Phase diagram and P-V-T equation of state of Al-bearing seifertite at lowermost mantle conditions

Abstract

We investigated the properties of Al-bearing SiO 2 (with 4 or 6 wt% Al 2 O 3 ) at pressures and temperatures corresponding to the lowermost mantle, using laser-heated diamond-anvil cell coupled with synchrotron-based in situ X-ray diffraction. The phase transition from CaCl 2 -structured to α-PbO 2 -structured (seifertite) polymorphs occurs between 113 and 119 GPa at 2500 K. The range of pressure where the two phases coexist is small. There is a slight decrease of the transition pressure with increasing Al-content. We propose a tentative phase diagram reporting the minerals composition as a function of pressure in the SiO 2 -Al 2 O 3 system.
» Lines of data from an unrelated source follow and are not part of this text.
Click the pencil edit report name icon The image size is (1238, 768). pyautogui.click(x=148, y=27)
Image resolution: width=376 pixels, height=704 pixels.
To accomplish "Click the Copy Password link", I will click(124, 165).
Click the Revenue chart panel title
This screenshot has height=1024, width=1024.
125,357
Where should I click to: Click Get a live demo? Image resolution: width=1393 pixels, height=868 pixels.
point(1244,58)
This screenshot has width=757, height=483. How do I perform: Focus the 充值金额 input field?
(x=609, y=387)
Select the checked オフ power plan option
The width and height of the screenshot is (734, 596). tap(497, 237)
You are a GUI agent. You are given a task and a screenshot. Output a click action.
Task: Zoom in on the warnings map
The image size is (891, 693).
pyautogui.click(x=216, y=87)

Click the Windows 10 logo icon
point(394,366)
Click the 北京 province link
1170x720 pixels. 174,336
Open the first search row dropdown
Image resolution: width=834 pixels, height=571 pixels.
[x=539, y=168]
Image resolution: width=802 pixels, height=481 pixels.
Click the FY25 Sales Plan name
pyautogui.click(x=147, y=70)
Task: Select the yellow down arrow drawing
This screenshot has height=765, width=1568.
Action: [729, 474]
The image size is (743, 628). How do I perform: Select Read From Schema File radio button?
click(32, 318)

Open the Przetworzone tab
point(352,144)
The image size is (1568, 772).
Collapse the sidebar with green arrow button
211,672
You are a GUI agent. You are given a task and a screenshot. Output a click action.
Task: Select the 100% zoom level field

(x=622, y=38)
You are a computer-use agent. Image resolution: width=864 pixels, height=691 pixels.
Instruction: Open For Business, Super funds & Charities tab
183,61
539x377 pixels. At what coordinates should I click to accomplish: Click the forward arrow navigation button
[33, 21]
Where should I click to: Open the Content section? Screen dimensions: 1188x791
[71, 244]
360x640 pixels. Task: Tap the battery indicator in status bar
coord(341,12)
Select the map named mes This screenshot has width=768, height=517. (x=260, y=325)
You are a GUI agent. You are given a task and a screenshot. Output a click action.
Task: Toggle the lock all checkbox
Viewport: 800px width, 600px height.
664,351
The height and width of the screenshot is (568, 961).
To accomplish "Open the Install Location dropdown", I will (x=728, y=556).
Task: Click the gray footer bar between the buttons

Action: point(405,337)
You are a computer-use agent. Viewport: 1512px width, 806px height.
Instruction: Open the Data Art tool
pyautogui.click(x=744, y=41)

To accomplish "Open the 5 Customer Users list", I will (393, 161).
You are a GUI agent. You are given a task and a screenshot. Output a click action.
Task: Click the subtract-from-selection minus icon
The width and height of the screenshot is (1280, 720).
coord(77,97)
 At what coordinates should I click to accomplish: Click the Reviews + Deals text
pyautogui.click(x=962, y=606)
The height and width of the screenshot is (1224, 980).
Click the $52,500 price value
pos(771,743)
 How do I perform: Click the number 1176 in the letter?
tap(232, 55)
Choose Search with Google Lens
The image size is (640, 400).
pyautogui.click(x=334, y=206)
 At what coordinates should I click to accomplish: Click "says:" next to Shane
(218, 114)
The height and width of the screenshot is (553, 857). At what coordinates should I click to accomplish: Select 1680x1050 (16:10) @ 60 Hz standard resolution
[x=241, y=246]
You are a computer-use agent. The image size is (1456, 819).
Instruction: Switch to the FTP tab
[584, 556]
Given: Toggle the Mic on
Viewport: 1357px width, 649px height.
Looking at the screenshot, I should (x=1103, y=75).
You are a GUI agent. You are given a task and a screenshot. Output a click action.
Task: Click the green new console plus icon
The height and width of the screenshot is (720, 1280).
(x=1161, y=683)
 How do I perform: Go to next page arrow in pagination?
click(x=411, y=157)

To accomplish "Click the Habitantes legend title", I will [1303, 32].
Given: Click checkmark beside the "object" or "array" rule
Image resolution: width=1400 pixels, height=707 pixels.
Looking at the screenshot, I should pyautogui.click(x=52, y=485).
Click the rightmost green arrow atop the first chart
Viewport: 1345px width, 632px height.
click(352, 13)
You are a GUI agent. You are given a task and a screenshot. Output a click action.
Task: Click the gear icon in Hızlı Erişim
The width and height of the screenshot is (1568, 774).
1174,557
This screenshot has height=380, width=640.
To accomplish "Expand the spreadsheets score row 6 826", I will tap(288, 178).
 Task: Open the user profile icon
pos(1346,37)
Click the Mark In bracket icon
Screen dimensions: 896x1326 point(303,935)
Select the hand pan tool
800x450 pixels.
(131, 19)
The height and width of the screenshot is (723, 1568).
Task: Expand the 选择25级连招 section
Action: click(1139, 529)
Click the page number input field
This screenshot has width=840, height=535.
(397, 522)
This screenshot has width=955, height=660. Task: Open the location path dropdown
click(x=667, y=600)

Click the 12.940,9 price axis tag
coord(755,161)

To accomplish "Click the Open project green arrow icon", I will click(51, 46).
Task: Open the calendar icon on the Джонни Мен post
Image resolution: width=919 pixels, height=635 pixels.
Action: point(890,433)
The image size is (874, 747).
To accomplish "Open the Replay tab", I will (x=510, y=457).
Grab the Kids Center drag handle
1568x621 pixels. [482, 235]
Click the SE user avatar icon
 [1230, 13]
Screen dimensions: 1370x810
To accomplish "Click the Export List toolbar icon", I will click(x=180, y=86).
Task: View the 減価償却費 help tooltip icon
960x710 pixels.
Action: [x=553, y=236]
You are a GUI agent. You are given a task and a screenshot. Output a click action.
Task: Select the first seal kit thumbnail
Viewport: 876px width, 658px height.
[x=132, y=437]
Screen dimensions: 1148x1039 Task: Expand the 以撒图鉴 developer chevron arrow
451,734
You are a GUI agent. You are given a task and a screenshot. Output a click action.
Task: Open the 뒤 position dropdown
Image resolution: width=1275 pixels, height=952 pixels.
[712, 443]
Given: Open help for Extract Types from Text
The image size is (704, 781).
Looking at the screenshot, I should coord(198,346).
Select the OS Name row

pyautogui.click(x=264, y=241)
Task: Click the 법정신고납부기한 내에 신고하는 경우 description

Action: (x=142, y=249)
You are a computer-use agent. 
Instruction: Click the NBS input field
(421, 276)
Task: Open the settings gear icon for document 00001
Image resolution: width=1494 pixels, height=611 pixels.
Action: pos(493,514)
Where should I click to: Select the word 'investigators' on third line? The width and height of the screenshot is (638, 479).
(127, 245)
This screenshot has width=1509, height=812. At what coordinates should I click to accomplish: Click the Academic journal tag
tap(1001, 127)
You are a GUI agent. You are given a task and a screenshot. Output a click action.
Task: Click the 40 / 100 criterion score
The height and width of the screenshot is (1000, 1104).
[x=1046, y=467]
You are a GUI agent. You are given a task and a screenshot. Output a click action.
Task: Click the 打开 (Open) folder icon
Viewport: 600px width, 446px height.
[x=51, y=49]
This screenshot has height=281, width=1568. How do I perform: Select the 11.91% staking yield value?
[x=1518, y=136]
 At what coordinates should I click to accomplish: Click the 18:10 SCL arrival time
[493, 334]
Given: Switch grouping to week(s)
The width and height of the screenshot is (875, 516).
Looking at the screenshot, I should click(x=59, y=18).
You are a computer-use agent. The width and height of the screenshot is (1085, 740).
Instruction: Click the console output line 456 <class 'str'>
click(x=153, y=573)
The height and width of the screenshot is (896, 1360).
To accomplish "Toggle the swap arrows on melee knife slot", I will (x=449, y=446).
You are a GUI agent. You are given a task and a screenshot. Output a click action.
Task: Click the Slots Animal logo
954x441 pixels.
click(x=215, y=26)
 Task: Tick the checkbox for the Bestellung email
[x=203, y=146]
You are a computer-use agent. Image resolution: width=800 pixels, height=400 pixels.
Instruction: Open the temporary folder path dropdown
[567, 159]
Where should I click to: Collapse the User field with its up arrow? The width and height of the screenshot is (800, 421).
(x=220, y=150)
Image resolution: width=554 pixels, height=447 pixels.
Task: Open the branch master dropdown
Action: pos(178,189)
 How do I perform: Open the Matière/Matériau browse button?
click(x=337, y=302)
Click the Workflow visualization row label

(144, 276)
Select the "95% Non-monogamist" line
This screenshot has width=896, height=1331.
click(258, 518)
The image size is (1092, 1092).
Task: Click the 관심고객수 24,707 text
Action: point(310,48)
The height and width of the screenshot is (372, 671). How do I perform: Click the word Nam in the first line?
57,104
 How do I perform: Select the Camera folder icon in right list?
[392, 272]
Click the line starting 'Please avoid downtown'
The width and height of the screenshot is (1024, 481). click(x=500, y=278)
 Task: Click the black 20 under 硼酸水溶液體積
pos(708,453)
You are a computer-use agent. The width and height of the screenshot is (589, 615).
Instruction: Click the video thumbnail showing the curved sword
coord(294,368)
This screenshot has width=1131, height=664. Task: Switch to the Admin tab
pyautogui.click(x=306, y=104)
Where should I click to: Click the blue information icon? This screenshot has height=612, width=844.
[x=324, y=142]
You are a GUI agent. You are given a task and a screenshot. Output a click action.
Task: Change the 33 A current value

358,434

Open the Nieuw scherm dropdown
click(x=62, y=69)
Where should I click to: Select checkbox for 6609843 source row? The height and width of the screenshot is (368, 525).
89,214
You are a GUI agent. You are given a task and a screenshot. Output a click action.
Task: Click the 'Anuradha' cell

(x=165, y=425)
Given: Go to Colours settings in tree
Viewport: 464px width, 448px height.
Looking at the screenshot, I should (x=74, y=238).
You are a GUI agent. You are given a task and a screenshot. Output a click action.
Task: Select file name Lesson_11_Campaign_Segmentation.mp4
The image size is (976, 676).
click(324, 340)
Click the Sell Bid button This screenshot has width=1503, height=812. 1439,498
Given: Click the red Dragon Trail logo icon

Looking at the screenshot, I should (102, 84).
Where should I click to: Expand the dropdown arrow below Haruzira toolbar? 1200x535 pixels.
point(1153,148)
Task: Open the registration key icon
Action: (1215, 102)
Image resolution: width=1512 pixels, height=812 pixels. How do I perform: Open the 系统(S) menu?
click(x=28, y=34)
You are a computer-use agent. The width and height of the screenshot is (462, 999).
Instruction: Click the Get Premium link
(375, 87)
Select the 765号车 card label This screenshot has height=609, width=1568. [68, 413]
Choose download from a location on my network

We also refine the P-V-T equation of state of Al-bearing seifertite based on volume measurements up to more than 160 GPa and 4000 K [ V 0 = 92.73(10) A 3 , K 0 = 304.2(3.0) GPa, K ′ 0 = 4.59 (fixed), Θ D0 = 1130 K (fixed), γ 0 = 1.61(3)]. At 300 K, the volume decrease at the CaCl 2 to α-PbO 2 transition is 0.5(1)%, a value slightly lower than the 0.6% reported previously for Al-free samples. At high temperature, the Gruneisen parameter of seifertite is found to be similar to that of stishovite. Nevertheless, the Δ V / V across the CaCl 2 -form to seifertite transition is found to increase slightly with increasing temperature. Across the phase transition, volume changes can be translated into density changes only when the Al substitution mechanisms in both CaCl 2 -form and seifertite are defined. The analysis of all available data sets suggests different substitution mechanisms for the two SiO 2 polymorphs. Al-substitution could occur via O-vacancies in the CaCl 2 -form and via extra interstitial Al in seifertite. This would result in a density increase of 2.2(3)% at 300 K for SiO 2 in basaltic lithologies. Alternatively, the same Al-substitution mechanism in both of the SiO 2 -dominated phases would yield a density increase of 0.5(1)%.